_Testo da analizzare_.
12 Giugno 2025 - 05:10

CREMA - Laurea in medicina e chirurgia conseguita all’università di Messina e specializzazione all’ateneo di Pisa, Giuseppe Salinitri è il primario del reparto di Urologia dell’ospedale Maggiore.

L’iperplasia prostatica benigna, ossia la condizione nella quale si ha un aumento di dimensione della prostata, affligge moltissimi italiani. Quali ne sono le cause e quali i fattori di rischio?
«È una patologia legata all’età. Quindi l’80% degli uomini, dopo i 50 anni, inizia ad avere problemi del genere. A innescarli sono modificazioni di tipo ormonale, biochimico e nutrizionale, che creano un aumento dell’attività replicativa delle cellule prostatiche».

Quali sono i campanelli d’allarme che devono indurre a sottoporsi a un approfondimento diagnostico?
«L’aumento delle dimensioni comporta al paziente la comparsa di disturbi di tipo minzionale. E quelli irritativi sono i primi a comparire. Il paziente comincia ad avvertire il desiderio impellente di urinare. Spesso a questi si associano poi i disturbi di tipo ostruttivo, legati a un rallentamento del flusso urinario e a sensazione di mancato svuotamento della vescica. Oltre a un assottigliamento del flusso urinario».

Quali sono gli approfondimenti diagnostici consigliati?
«Si parte da una strategia cosiddetta di primo livello, nel senso che la visita urologica è l’esame al quale ogni ogni uomo dopo i 50 anni, o alla comparsa dei primi disturbi, dovrebbe sottoporsi. La visita ci permette di differenziare tra una patologia benigna e una patologia maligna».

Quando è necessario intervenire chirurgicamente e l’alternativa qual è?
«Una volta fatta una diagnosi di iperplasia prostatica benigna, il passo successivo è intraprendere un trattamento che, quasi sempre, è di tipo farmacologico per alleviare i disturbi. Non si cura il problema perché l’ipertrofia, come detto, è legata all’invecchiamento, quindi noi non possiamo curare l’invecchiamento. Ma possiamo sicuramente migliorare la qualità della vita. Ci sono anche farmaci che riducono il rischio di andare incontro a complicanze. E altri che hanno più un effetto di coadiuvare della terapia medica standard, quindi agiscono molto sulla componente infiammatoria».

_Dettagli esercizio_. Nel testo sull'iperplasia prostatica benigna, quale percentuale di uomini inizia ad avere problemi di questo genere dopo i 50 anni? I record non hanno alcun legame con il testo.

_Dati mostrati_.

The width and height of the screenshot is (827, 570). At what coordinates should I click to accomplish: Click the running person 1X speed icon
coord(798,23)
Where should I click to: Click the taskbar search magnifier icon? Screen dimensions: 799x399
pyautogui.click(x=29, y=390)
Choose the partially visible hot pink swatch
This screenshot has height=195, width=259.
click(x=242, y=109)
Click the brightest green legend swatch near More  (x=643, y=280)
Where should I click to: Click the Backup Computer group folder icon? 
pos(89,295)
---
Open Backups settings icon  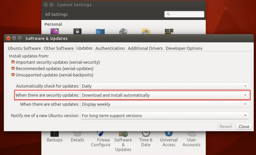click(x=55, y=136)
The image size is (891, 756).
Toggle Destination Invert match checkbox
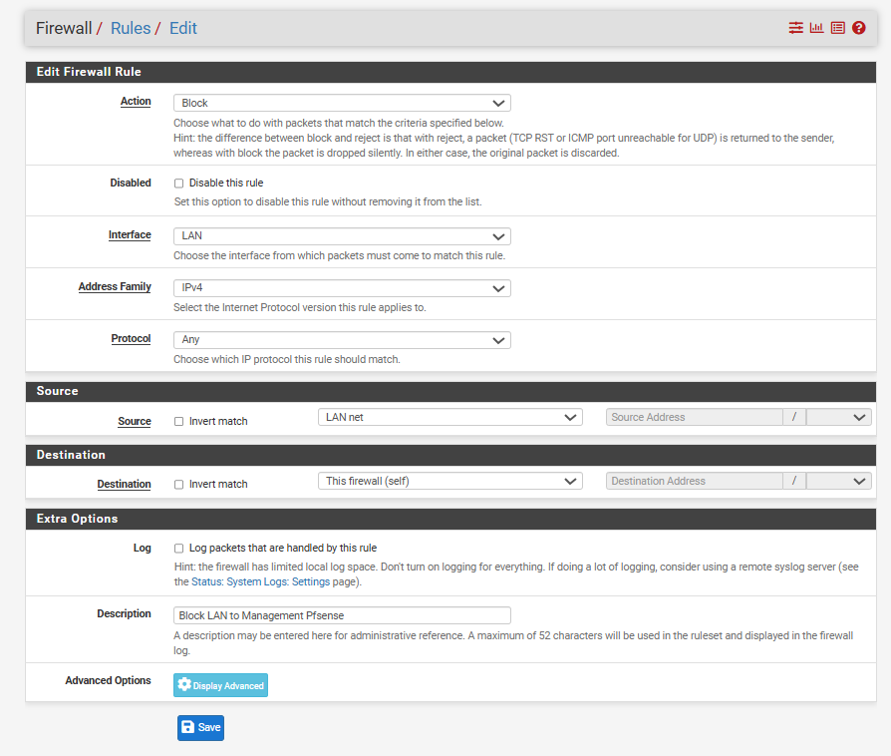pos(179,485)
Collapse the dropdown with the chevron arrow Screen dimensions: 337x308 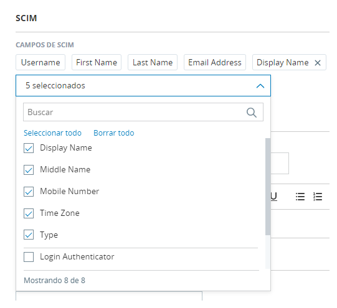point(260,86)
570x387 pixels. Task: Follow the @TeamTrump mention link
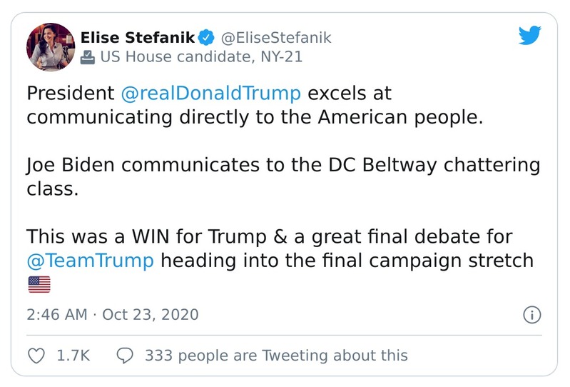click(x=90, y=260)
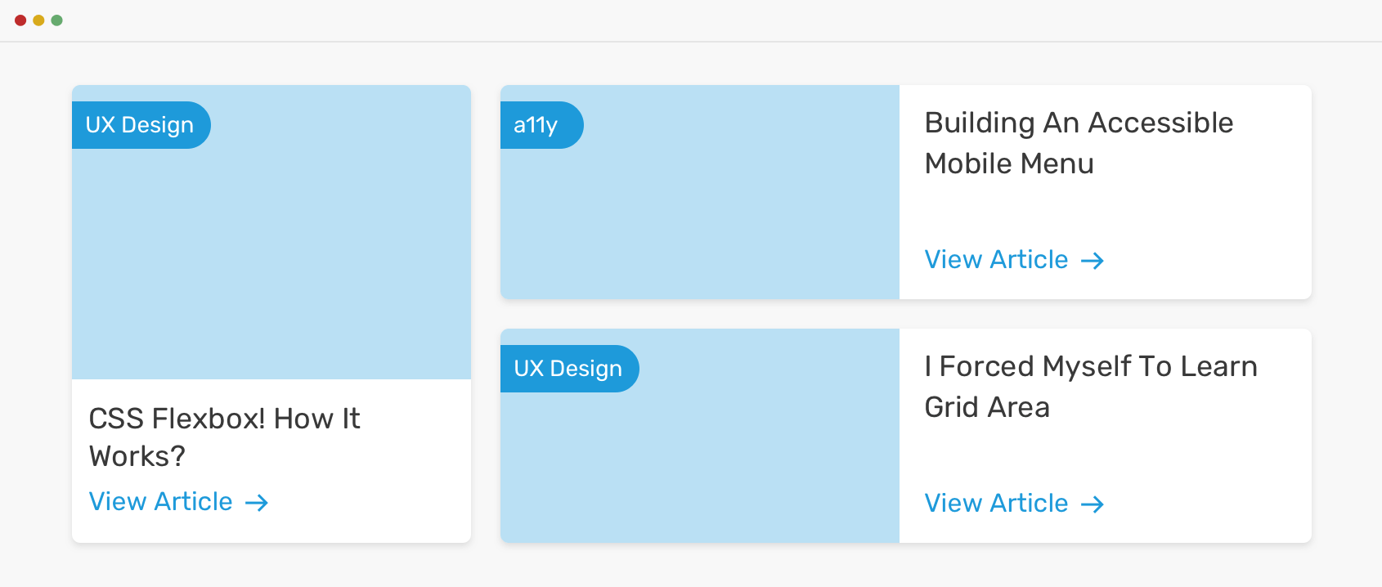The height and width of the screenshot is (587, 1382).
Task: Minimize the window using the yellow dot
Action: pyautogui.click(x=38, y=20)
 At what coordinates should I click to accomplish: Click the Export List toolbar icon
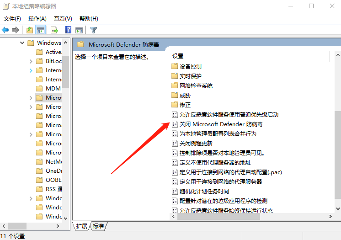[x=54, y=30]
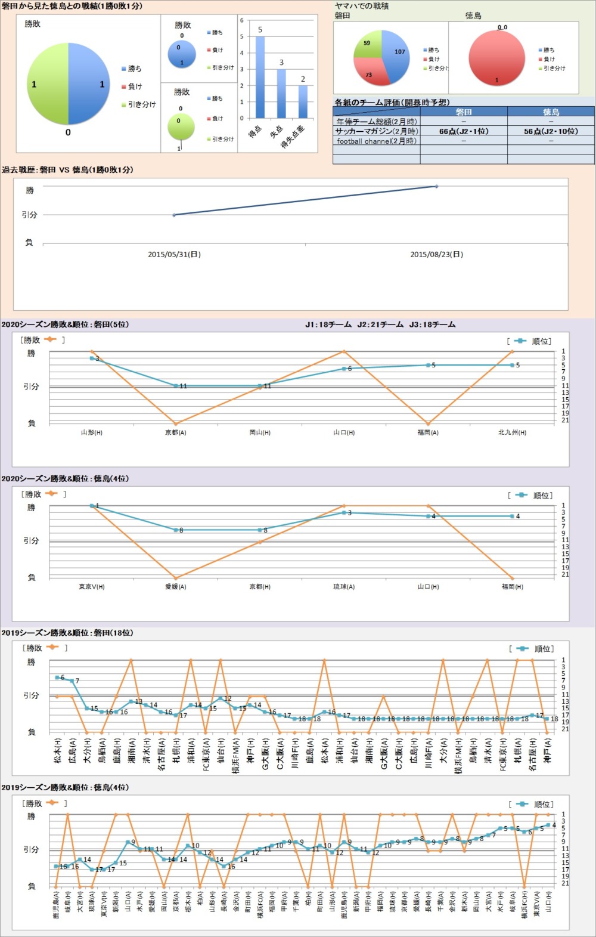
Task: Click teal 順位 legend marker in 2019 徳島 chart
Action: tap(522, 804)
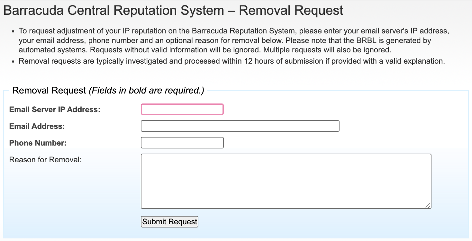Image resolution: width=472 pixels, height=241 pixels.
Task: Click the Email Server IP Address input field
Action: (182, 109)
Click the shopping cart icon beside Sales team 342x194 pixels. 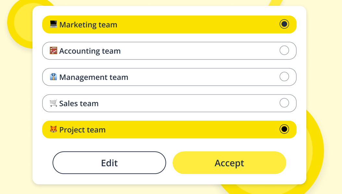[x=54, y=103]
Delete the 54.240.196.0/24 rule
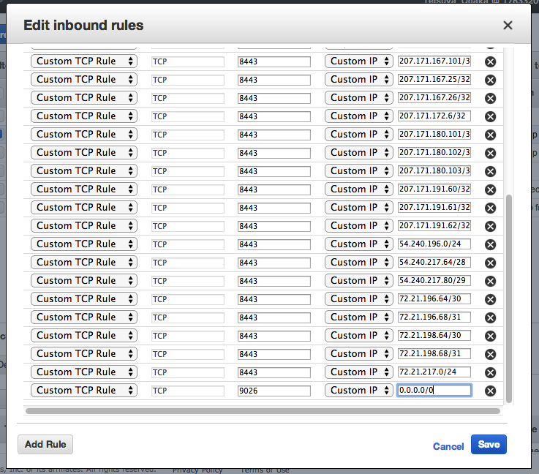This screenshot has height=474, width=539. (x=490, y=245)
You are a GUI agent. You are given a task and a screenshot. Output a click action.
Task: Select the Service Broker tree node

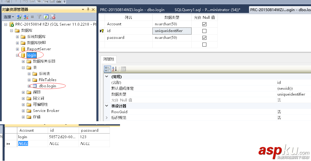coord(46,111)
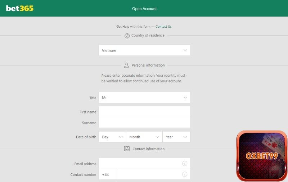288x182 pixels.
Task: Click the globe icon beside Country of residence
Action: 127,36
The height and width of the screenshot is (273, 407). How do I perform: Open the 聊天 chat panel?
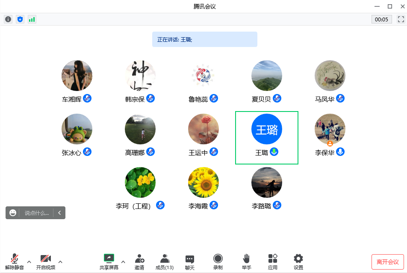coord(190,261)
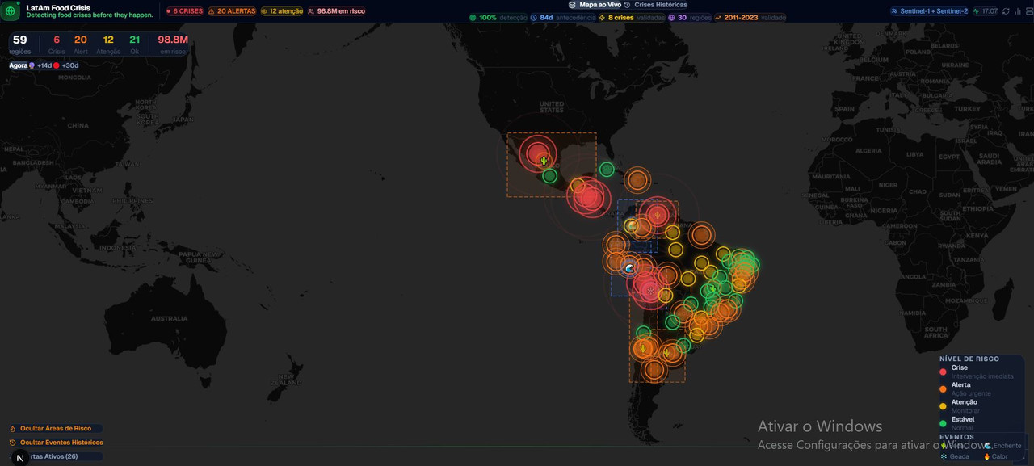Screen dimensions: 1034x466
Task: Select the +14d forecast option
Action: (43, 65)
* * *
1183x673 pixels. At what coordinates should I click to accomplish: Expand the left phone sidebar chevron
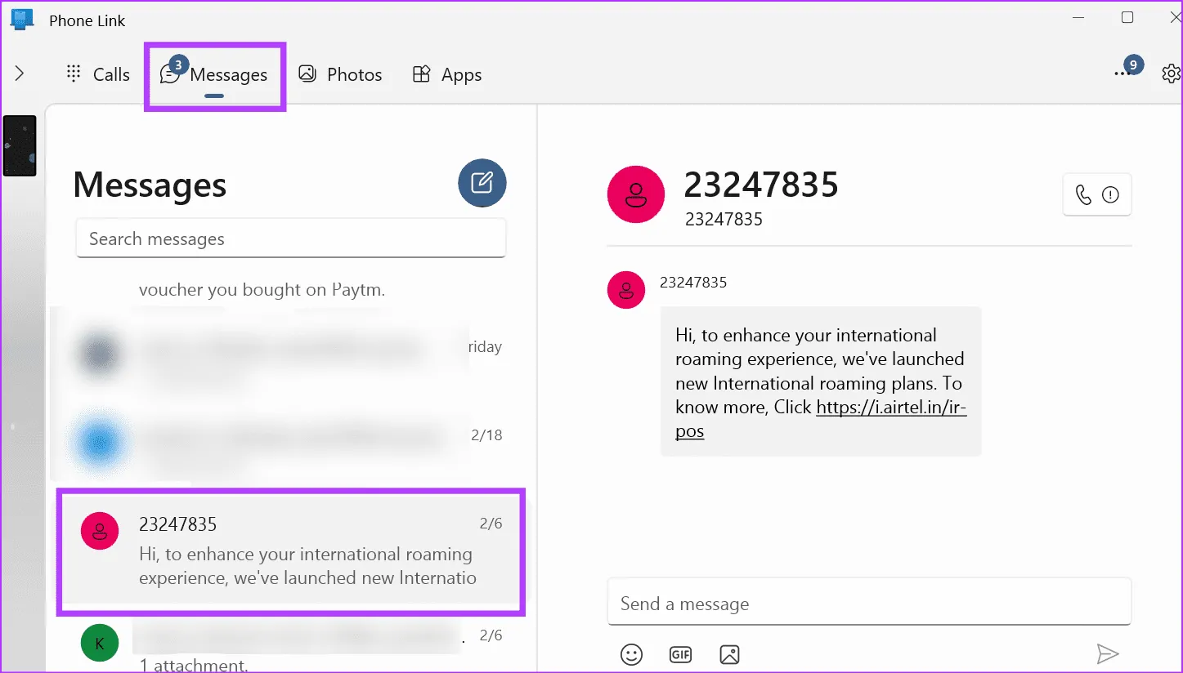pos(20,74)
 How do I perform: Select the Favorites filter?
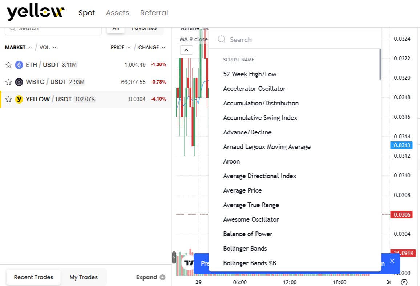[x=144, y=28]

_Risposta_. L'80%.